Avec une saga aussi reprise que The Legend of Zelda, l'exercice n'était pas des plus aisés. Et pourtant, Danny Baranowsky s'en sort avec les honneurs, en nous abreuvant de reprises riches et inspirées, en s'autorisant des risques que Nintendo n'aurait sans doute jamais osé prendre. Piochant allègrement dans le chiptune, le rock, l'électro, la bossa nova, le baroque, j'en passe et des meilleures, le compositeur rend un vibrant hommage aux compositions de Koji Kondo, même si les épisodes estimés comme A Link to the Past ou Ocarina of Time s'avèrent un tantinet surreprésentés, au détriment des autres. Au final, on se rapproche bien plus d'un album de reprises éclectique à la Threshold of a Dream que d'un sage Anniversary Symphony, et c'est franchement tant mieux.
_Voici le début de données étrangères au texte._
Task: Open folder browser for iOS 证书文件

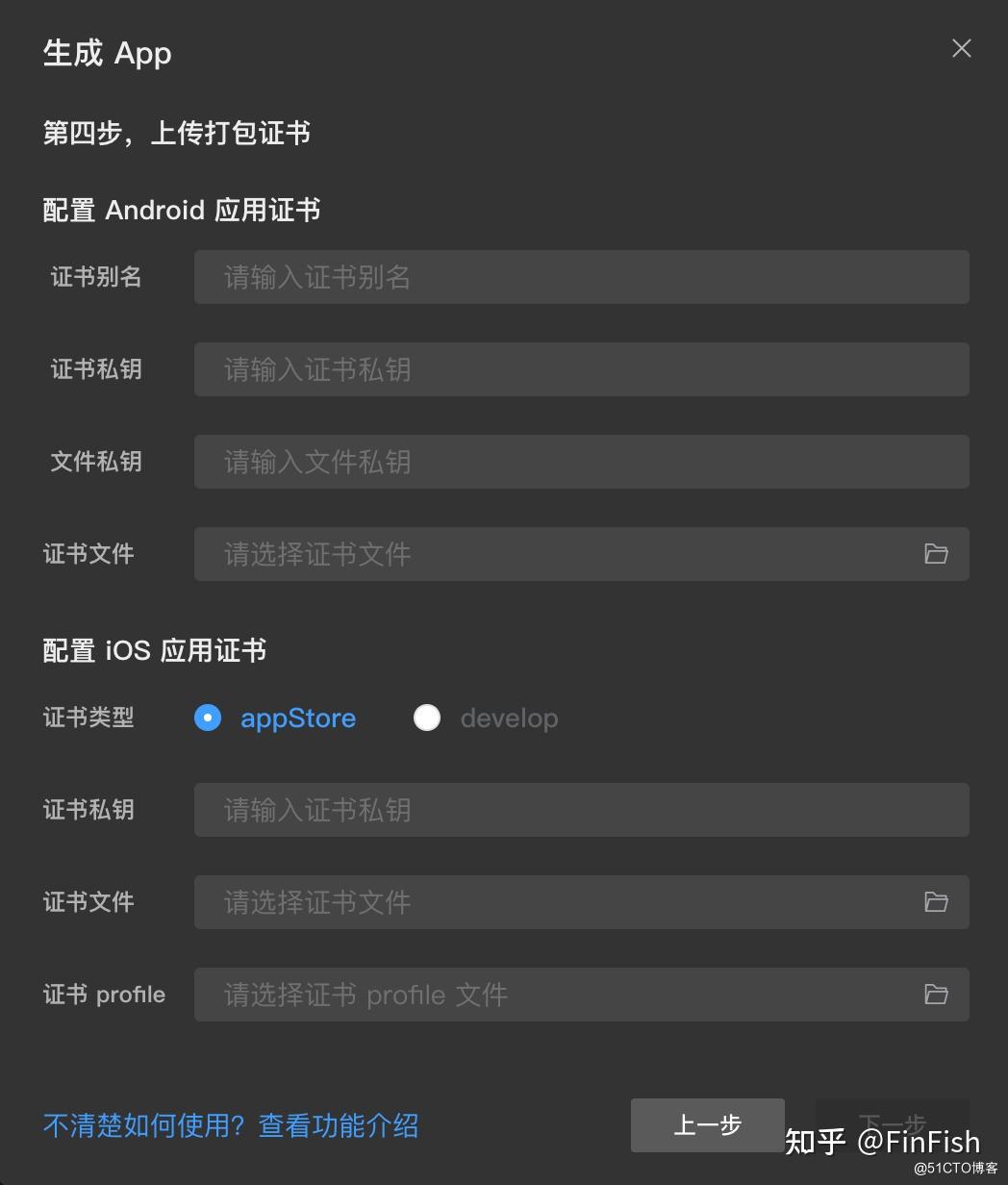Action: click(936, 901)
Pléthorique, la bande-son de ce crossover se paye également le luxe de proposer plusieurs versions d'un même thème qui tient compte de l'action : après avoir liquidé tous les ennemis présents à l'écran, une version plus douce et un brin filtrée vient vous apaiser, un souci du détail que l'on appréciera jusqu'au dernier tableau. Le seul bémol réside sans aucun doute dans la validation des inputs, qui se révèlent par moments tatillons, surtout dans les thèmes syncopés où l'on aurait naturellement tendance à battre la mesure sur l'afterbeat, mais ceci n'entache que rarement le plaisir de jeu. Un petit tour dans les options de calibrage devrait rapidement remédier au problème, que l'on rencontrera évidemment beaucoup moins en mode nomade.